**Исходный текст**
◇ ◇ ◇ ◇ ◇

Д. Портрет Иисуса
Проблемы, возникшие в связи с описанием Иисуса у Иоанна, мы будем рассматривать ниже, здесь же мы только остановимся на несомненных характеристиках, которые приводит Иоанн. Определение "Сын Человеческий" встречается здесь значительно реже, чем у синоптиков, но там, где оно употребляется, оно имеет особое значение (ср., например, 1.51; 3.13-14). Чаще же применяется звание "Сын Божий" или просто "Сын". Больший акцент ставится на сыновней связи между Иисусом и Богом и его важности для Его связи с верующими.
Тем не менее человечность Иисуса не только не отсутствует, но показана еще более ярко, чем у синоптиков. На брачном пире в Кане Он предстает в домашней обстановке и фактически как хозяин дома. У колодца в Сихаре Он испытывает усталость и жажду. У гроба Лазаря Он скорбит и плачет. В горнице Он умывает ноги ученикам, а на кресте испытывает жажду.

◇ ◇ ◇ ◇ ◇

**Фрагмент набора данных**

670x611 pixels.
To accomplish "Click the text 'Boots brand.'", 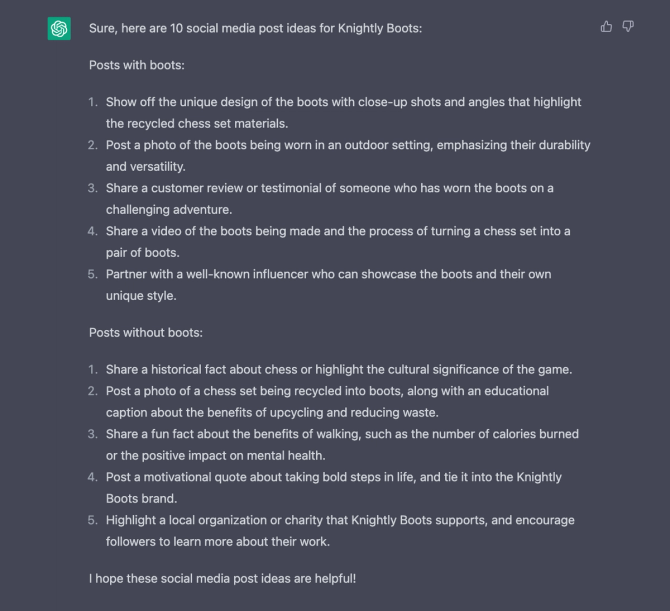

◇ ◇ ◇ ◇ ◇

**Что нужно сделать**
Повторите слово в слово весь текст о портрете Иисуса. Строки для работы не понадобятся.

**Ответ на задание**
Д. Портрет Иисуса
Проблемы, возникшие в связи с описанием Иисуса у Иоанна, мы будем рассматривать ниже, здесь же мы только остановимся на несомненных характеристиках, которые приводит Иоанн. Определение "Сын Человеческий" встречается здесь значительно реже, чем у синоптиков, но там, где оно употребляется, оно имеет особое значение (ср., например, 1.51; 3.13-14). Чаще же применяется звание "Сын Божий" или просто "Сын". Больший акцент ставится на сыновней связи между Иисусом и Богом и его важности для Его связи с верующими.
Тем не менее человечность Иисуса не только не отсутствует, но показана еще более ярко, чем у синоптиков. На брачном пире в Кане Он предстает в домашней обстановке и фактически как хозяин дома. У колодца в Сихаре Он испытывает усталость и жажду. У гроба Лазаря Он скорбит и плачет. В горнице Он умывает ноги ученикам, а на кресте испытывает жажду.